Chrystia Freeland, ancienne ministre des Finances et des Affaires étrangères du Canada, a été mise en lumière suite à sa nomination en tant que conseillère économique de l'Ukraine par le président Volodymyr Zelensky. Elle a annoncé sa démission de ses fonctions précédentes dans le gouvernement canadien afin de se consacrer pleinement à ce nouveau rôle qui pourrait avoir des répercussions significatives pour l'économie ukrainienne en pleine reconstruction.
Freeland, qui a des racines ukrainiennes, avait précédemment agi en tant que représentante spéciale du Canada pour la reconstruction de l'Ukraine. Cette expérience lui a permis de développer une compréhension approfondie des défis auxquels le pays est confronté, notamment en matière de sécurité et de réformes économiques, comme l'explique l'expert en politique internationale, Julien Boucher, dans Le Monde.

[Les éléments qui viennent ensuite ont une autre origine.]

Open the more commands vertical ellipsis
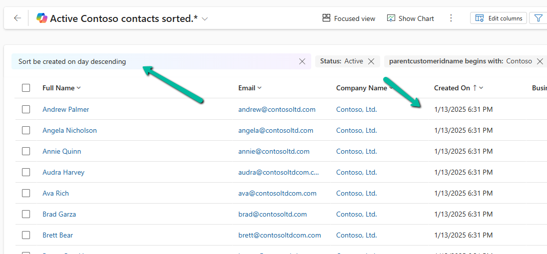Screen dimensions: 547x254 451,18
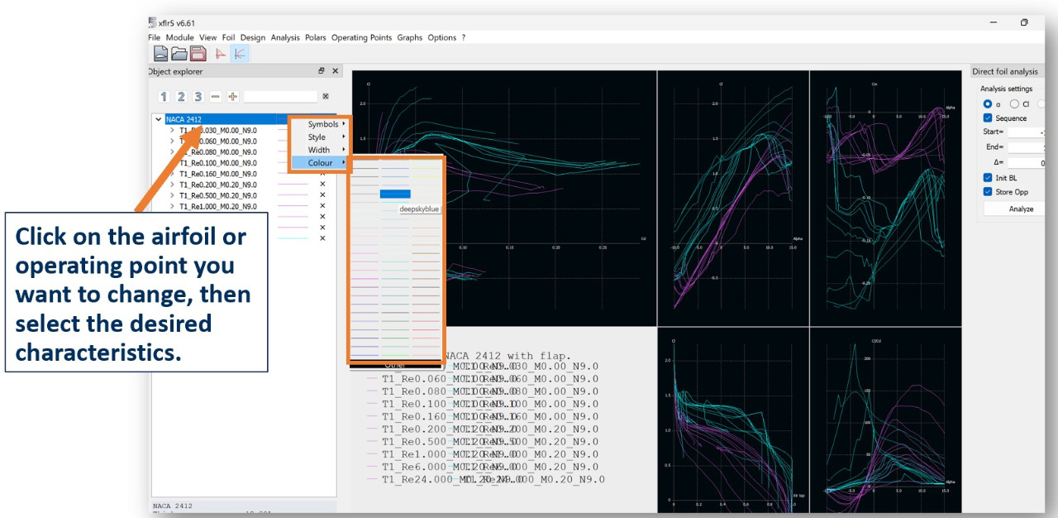1058x518 pixels.
Task: Collapse the NACA 2412 tree node
Action: (159, 119)
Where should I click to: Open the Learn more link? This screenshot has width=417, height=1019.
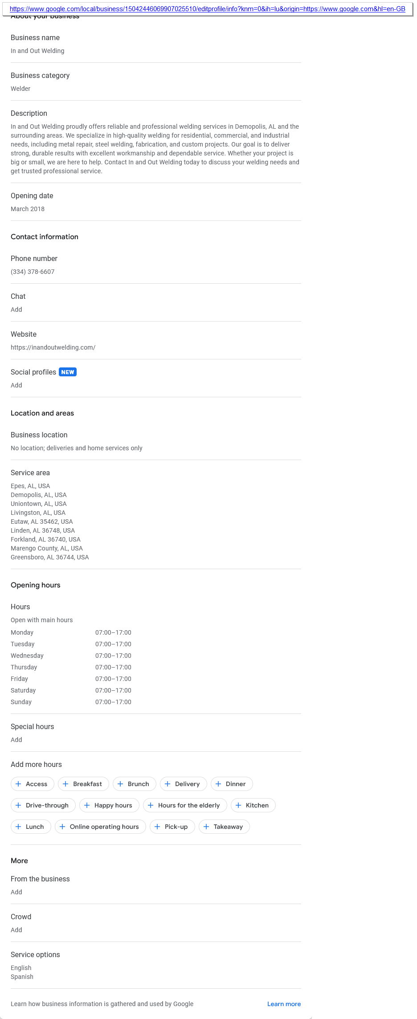(284, 1004)
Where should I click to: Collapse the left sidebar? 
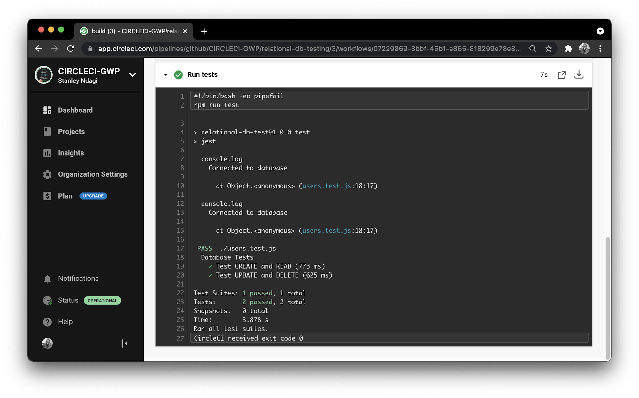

« L’Ukraine est au cœur du combat mondial pour la démocratie et je suis heureuse de pouvoir y contribuer bénévolement en tant que conseillère économique auprès du président Zelensky », a exprimé Freeland à travers un post sur X, soulignant son engagement envers le pays.

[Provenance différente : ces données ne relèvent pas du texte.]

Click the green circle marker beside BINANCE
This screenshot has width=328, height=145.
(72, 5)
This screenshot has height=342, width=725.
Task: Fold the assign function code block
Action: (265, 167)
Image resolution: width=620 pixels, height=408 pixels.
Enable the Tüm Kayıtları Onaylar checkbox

De plus, le président Zelensky a exprimé sa confiance en Freeland, affirmant qu'elle possède « une grande expertise dans l’attraction d’investissements et la mise en œuvre de transformations économiques », nécessaires pour renforcer la résilience du pays. « En ce moment, l'Ukraine doit tous azimuts renforcer sa capacité tant pour la reprise du pays que pour soutenir la défense nationale », a-t-il ajouté sur X.

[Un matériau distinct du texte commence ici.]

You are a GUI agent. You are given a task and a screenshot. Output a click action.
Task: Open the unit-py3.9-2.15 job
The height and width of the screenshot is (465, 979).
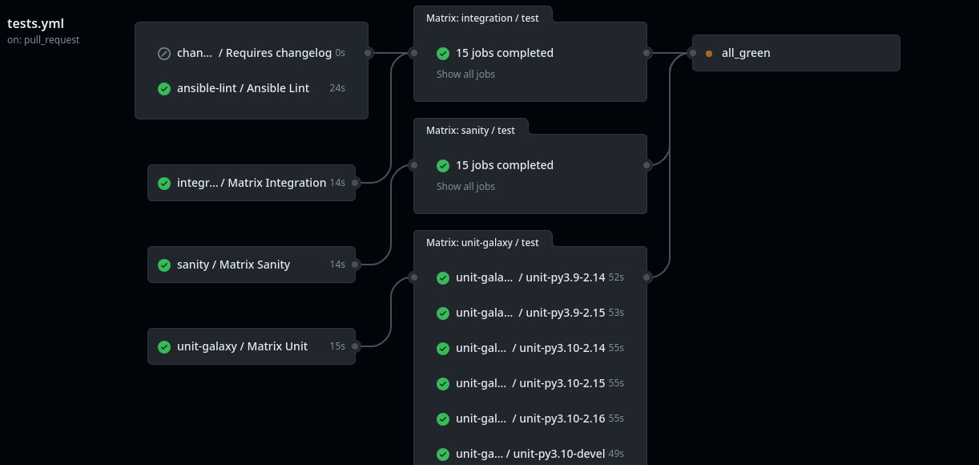[530, 313]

Les consultations de Macron pour l'Ukraine
Parallèlement, Emmanuel Macron, président français, a annoncé qu'il réunira les dirigeants des deux chambres du Parlement, ainsi que les chefs de partis, pour discuter des garanties de sécurité à fournir à l'Ukraine. Cette réunion s'inscrit dans le cadre de la « coalition des volontaires », qui regroupe plusieurs pays, et vise à établir une force multinationale qui pourra intervenir en cas d'accord de paix avec Moscou.
Ce sommet à l'Élysée, qui aura lieu après une réunion avec des États-Unis et des pays européens, s'inscrit dans la continuité des efforts diplomatiques déployés par Macron depuis près d'un an. Selon un conseiller de Macron, cette coalition vise à s'assurer que « les États-Unis ne lâchent pas l'Ukraine » à un moment critique de la guerre.
En somme, la nomination de Chrystia Freeland pourrait symboliser un déplacement vers des stratégies économiques plus robustes au sein de l'Ukraine. La combinaison des efforts de Freeland et des discussions menées par Macron pourrait donner une nouvelle impulsion à la relance du pays, qui souhaite plus que jamais se fortifier sur la scène internationale – un besoin accentué par les récents défis géopolitiques.